PASSAGE TO READ
UK at risk of epidemic Ebola breakout due to lack of vaccines, reveal MPs

A group of MPs have issued a warning that the UK is ‘vulnerable’ to epidemic outbreaks, claiming that it doesn’t have the ability to manufactured vaccines.

medical research lab

by Hayley Kadrou |
Published on

The Science and Technology Committee put forward the argument that the government’s response to the Ebola outbreak was “undermined by systematic delay”, and that if it was to outbreak here, we would lack capacity to effectively combat it and protect citizens.

In the largest ever outbreak of Ebola in history that occurred in 2014 across West Africa, particularly in Liberia, Guinea and Sierra Leone, over 11,000 people tragically lost their lives.

SOURCE MATERIAL
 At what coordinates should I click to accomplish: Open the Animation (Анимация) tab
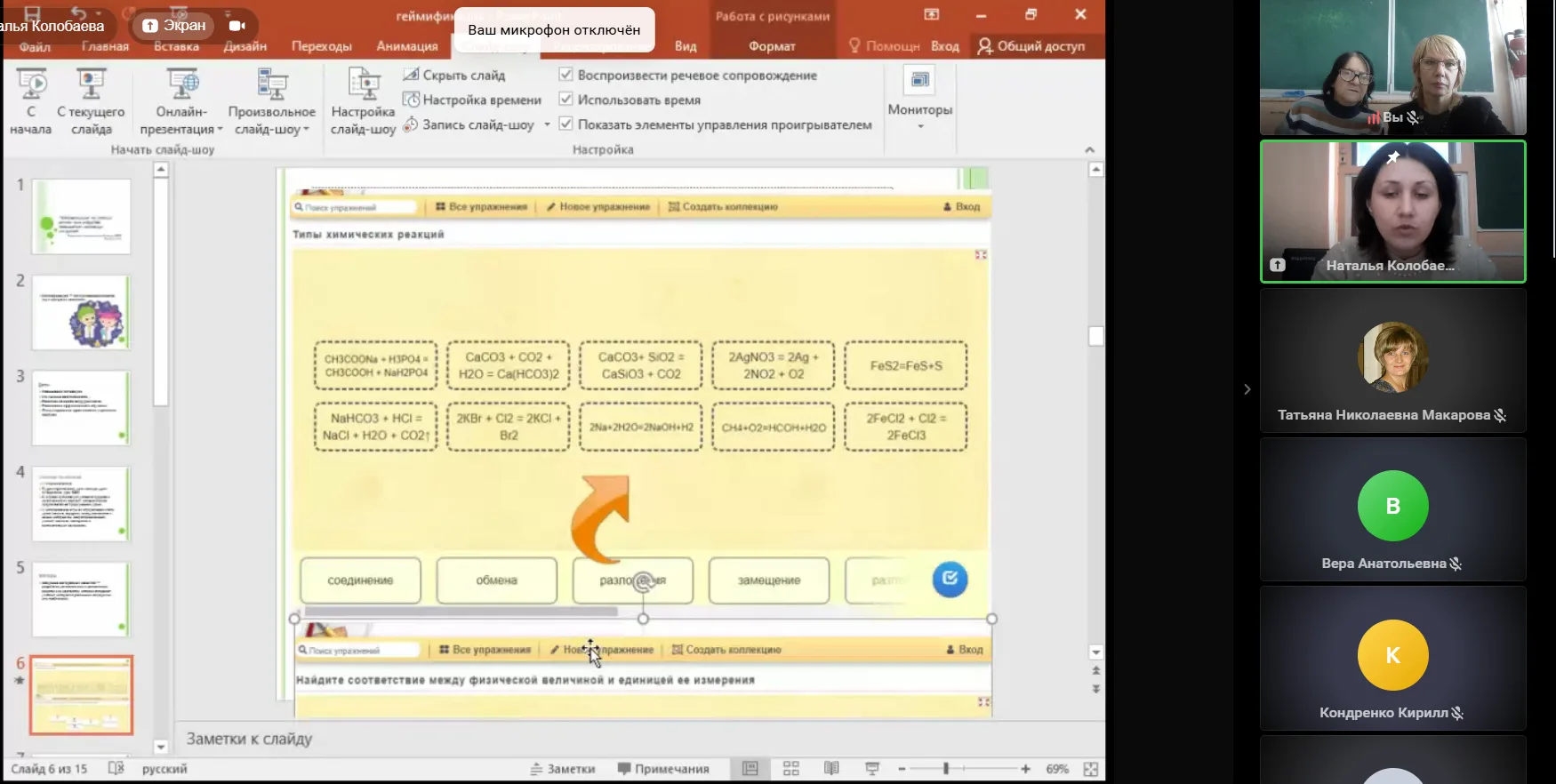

QUESTIONS ON THE MATERIAL
1) Summarize the article on the UK's Ebola risk in two sentences.
2) Carry on with the article on the UK's Ebola risk, picking up after its final sentence.

RESPONSES PER TASK
1) A group of MPs has warned that the UK is vulnerable to epidemic outbreaks because it does not have the ability to manufacture vaccines. The Science and Technology Committee argued that the government's response to the Ebola outbreak was undermined by systematic delay and that the country would lack the capacity to combat an outbreak at home and protect its citizens.

2)
While the efforts of volunteers that made their way to danger zones to combat and contain the virus wre praised as "heroic", the MPs did issue the following warning:

"We are also concerned that, in the unlikely but possible event of a domestic outbreak, the UK lacks the capability to go further and manufacture enough vaccines to vaccinate UK citizens in an emergency.

"Existing facilities are degraded and new plants will take years to build, leaving the UK in a vulnerable position."

The Ebola virus is incredibly contagious and deadly 
The Ebola virus is incredibly contagious and deadly 

Furthering this point is the notion that should an outbreak take place around the world, each country would prioritise domestic care, meaning the UK would not be able to rely on international support.

Professor Adrian Hill from Oxford University described the issue as one of “national security”, speaking from his experience of trailling vaccinations for the deadly illness.

Chairwoman on the committee, Nicola Blackwood, expanded:

"A combination of hard work and chance prevented Ebola spreading further than it did, but a future epidemic may be less containable and spread within the UK as well as overseas.

"We must take the opportunity now to ensure that the UK is not caught unprepared when the next disease emergency strikes. Lives can be lost for every day of delay."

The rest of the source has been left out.